What is needed
Extend the lesson below on logarithms as inverses of exponential functions, picking up right after its final sentence.
━━━━━ Source excerpt ━━━━━
What this topic is asking

The College Board (Topic 2.10) wants you to see the logarithm as the inverse of the exponential function. You must construct $f^{-1}$ for $f(x) = b^x$ (it is $\log_b x$ ), and relate the graph, domain and range of the exponential to those of its logarithmic inverse, including the reflection over the line $y = x$ .

The logarithm undoes the exponential

Finding the inverse uses the swap-and-solve method from Topic 2.8: write $y = b^x$ , swap to $x = b^y$ , and "solve for $y$ " by taking a base- $b$ logarithm, giving $y = \log_b x$ .

Graphs reflect over y = x

Because they are inverses, the graphs of $b^x$ and $\log_b x$ are mirror images across the line $y = x$ . Every point $(p, q)$ on the exponential corresponds to $(q, p)$ on the logarithm. The exponential rises steeply and flattens toward its horizontal asymptote; the logarithm, reflected, rises slowly and falls steeply toward its vertical asymptote.

Constructing and describing the inverse

Find the inverse of $f(x) = 2^{x}$ and describe how its graph and domain and range relate to those of $f$ .

step 1 Swap and solve

Write $y = 2^x$ . Swap: $x = 2^y$ . Solve for $y$ by taking a base- $2$ log: $y = \log_2 x$ . So $f^{-1}(x) = \log_2 x$ .

step 2 State the domain and range of f

$f(x) = 2^x$ has domain all real numbers and range $y > 0$ , with horizontal asymptote $y = 0$ .

step 3 Swap them for the inverse

$f^{-1}(x) = \log_2 x$ has domain $x > 0$ (the old range) and range all real numbers (the old domain), with vertical asymptote $x = 0$ .

step 4 Relate the graphs

The graph of $\log_2 x$ is the reflection of $2^x$ over the line $y = x$ . The point $(3, 8)$ on $2^x$ corresponds to $(8, 3)$ on $\log_2 x$ , illustrating the coordinate swap.
━━━━━ Data extract ━━━━━
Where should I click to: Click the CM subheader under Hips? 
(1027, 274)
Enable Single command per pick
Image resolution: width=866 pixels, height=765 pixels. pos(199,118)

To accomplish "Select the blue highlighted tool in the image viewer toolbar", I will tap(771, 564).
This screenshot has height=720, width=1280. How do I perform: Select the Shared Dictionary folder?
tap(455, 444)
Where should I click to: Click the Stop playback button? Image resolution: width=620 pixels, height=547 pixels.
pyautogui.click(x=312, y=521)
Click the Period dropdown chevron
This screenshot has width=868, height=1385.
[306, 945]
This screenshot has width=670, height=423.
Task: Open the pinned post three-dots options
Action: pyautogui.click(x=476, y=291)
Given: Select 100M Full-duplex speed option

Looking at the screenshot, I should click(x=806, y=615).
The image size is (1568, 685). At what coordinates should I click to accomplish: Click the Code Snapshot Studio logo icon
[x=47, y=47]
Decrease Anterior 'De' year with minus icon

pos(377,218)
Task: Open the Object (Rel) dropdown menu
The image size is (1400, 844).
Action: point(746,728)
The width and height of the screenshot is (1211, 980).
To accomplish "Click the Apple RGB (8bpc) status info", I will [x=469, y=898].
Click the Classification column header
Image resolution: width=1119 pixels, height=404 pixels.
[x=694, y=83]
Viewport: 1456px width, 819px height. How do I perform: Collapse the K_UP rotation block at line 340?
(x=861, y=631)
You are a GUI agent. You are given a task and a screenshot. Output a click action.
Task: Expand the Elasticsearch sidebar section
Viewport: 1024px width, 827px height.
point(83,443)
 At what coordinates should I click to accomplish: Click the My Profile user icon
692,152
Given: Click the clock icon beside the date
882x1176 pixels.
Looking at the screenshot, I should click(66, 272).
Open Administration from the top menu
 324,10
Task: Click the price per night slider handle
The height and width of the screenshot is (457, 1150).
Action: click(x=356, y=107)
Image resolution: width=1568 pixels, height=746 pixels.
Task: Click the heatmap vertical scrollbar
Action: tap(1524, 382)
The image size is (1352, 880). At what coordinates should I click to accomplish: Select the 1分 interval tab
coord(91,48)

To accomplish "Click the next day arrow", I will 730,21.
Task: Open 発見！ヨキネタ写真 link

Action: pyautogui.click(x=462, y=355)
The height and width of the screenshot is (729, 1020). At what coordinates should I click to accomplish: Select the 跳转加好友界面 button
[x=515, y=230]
━━━━━
Written response
Why the asymptotes swap roles

The reflection over $y = x$ turns horizontal features into vertical ones. The exponential approaches the horizontal line $y = 0$ as $x \to -\infty$ ; reflecting that line over $y = x$ gives the vertical line $x = 0$ , which is the logarithm's vertical asymptote as $x \to 0^+$ . This is why a logarithm "blows down" to $-\infty$ near $x = 0$ rather than near a horizontal line. Tracing the asymptote through the reflection, rather than memorizing it separately, ties the two graphs together and explains the logarithm's shape directly from the exponential's.

A clarifying point is that the inverse of an exponential is a logarithm, not a reciprocal or a reflection like $b^{-x}$ . The function $2^{-x}$ is a decay curve (a horizontal reflection), and $\frac{1}{2^x}$ is the same thing, but neither undoes $2^x$ . Only $\log_2 x$ returns the original input, which is the defining property of an inverse and the reason logarithms exist as a tool for solving exponential equations in Topic 2.13.

Try this

Q1. What is the inverse of $f(x) = 10^{x}$ ? [1 point]

Cue. $f^{-1}(x) = \log_{10} x = \log x$ , the common logarithm.

Q2. The exponential $b^x$ has range $y > 0$ . What is the domain of its inverse $\log_b x$ ? [1 point]

Cue. $x > 0$ : the range of the function becomes the domain of the inverse.

Exam-style practice questions

Practice questions written in the style of College Board exam questions on this dot point, with worked answer explainers. The year tag is the paper they imitate, not the source.

AP 2023 (style)1 marksSection I, Part A (multiple choice, no calculator). What is the inverse of

f(x) = 3^{x}

? (A)

f^{-1}(x) = x^{3}

(B)

f^{-1}(x) = \log_3 x

(C)

f^{-1}(x) = 3^{-x}

(D)

f^{-1}(x) = \frac{1}{3^{x}}

Show worked answer →

The correct answer is (B), $f^{-1}(x) = \log_3 x$ .

The inverse of an exponential is the logarithm with the same base. Swapping $x$ and $y$ in $y = 3^x$ gives $x = 3^y$ , and solving for $y$ means $y = \log_3 x$ . Choice (C) and (D) are reflections or reciprocals, not the inverse.

AP 2024 (style)3 marksSection II (free response, calculator allowed). Let

f(x) = e^{x}

. (a) State

f^{-1}(x)

. (b) Give the domain and range of

f

and of

f^{-1}

, and explain how they are related.

Show worked answer →

A 3-point question on the exponential-logarithm inverse pair.

(a) Inverse (1 point): $f^{-1}(x) = \ln x$ , the natural logarithm.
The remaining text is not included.